EXTRACT PROVIDED
- - - - - - -

# Breeders in central Florida



## ivyagogo

My sister's friend in Ocala is looking for a Hav and would like to start closer to home. Does anybody know of a reputable breeder near Tampa, Orlando or Gainesville?

Thanks!


----------



## trueblue

I think Janet Birdsall of Yuppy Puppy is around Orlando.


----------



## Brady's mom

My Mom's hav, Bacca, came from Yuppy Puppy. I think she is actually in Ocala. Her website is www.myyuppypuppy.com. Bacca is great and Janet was great to deal with.


----------



## Brady's Grandmom

I would highly reccomend Janet Birdsall of Yuppy Puppy in Ocala. She was wonderful to deal with and seems to be a great jduge of doggie character as Bacca is everything she said and more! I see where she just won The Canadian version of Westminister. She has puppies and sometimes some retired breeders to sell. As you can tell we are smitten with Bacca


----------



## Havtahava

I'm not good with Florida geography, so I may be totally amiss with your desire for location, but have you tried Lynn Nieto from Los Perritos?


----------



## RIstream

We got Cooper from T-Wags in the Tampa area and Tim was great. Check out the website, www.twags.com it is very informative. We loved dealing with them.


----------



## hedygs

My sister got her Hav from Lynn Nieto of Los Perritos. He's the Hav that got us hooked. I saw that she has an adorable pied girl on her site.


----------



## FancyNancy

Ivy- I got Henry from Lynn Nieto in Bushnell, near Tampa.

- - - - - - -

INSTRUCTIONS TO FOLLOW
Using the breeders thread, answer each question:
(a) In which town does FancyNancy say Lynn Nieto is located?
(b) What is the name of the dog RIstream got from T-Wags?
(c) What website does Brady's mom give for Yuppy Puppy?
Rely only on the breeders thread for what follows.

DATA SHOWN

- - - - - - -

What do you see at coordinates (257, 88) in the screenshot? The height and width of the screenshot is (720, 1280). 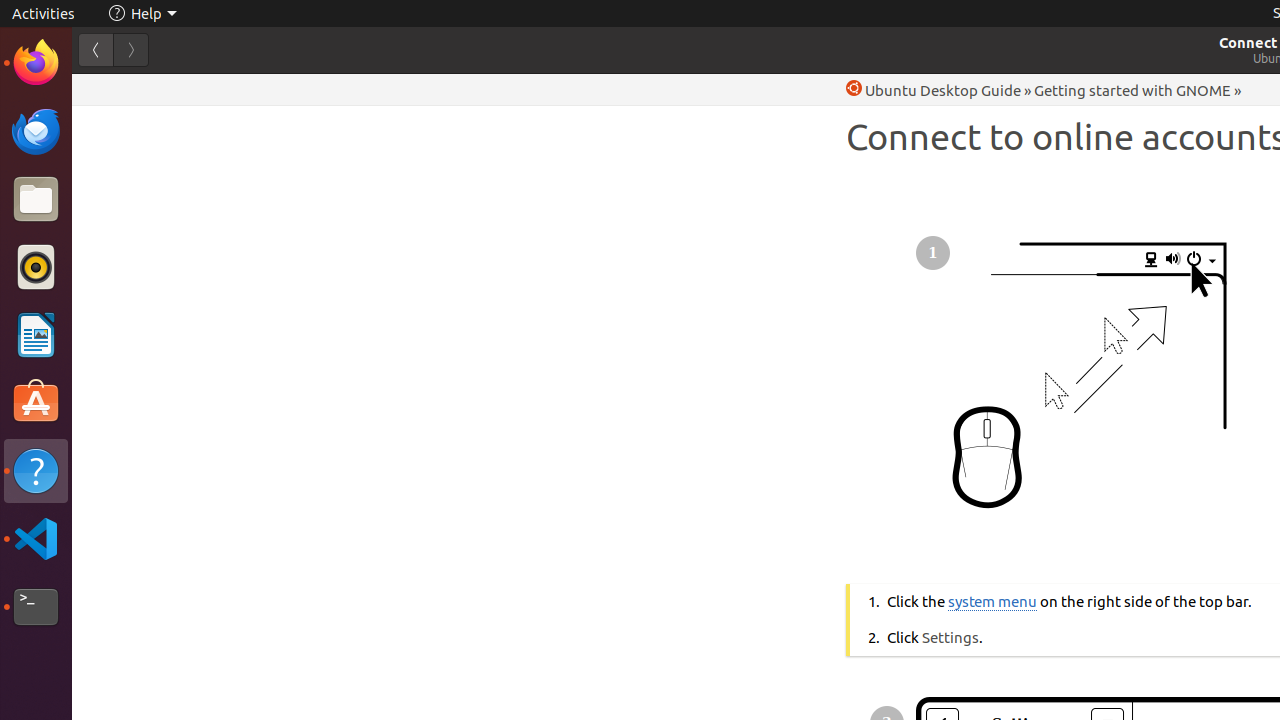 I see `'li.txt'` at bounding box center [257, 88].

- - - - - - -

SOLUTION TO THIS TASK
(a) Bushnell
(b) Cooper
(c) www.myyuppypuppy.com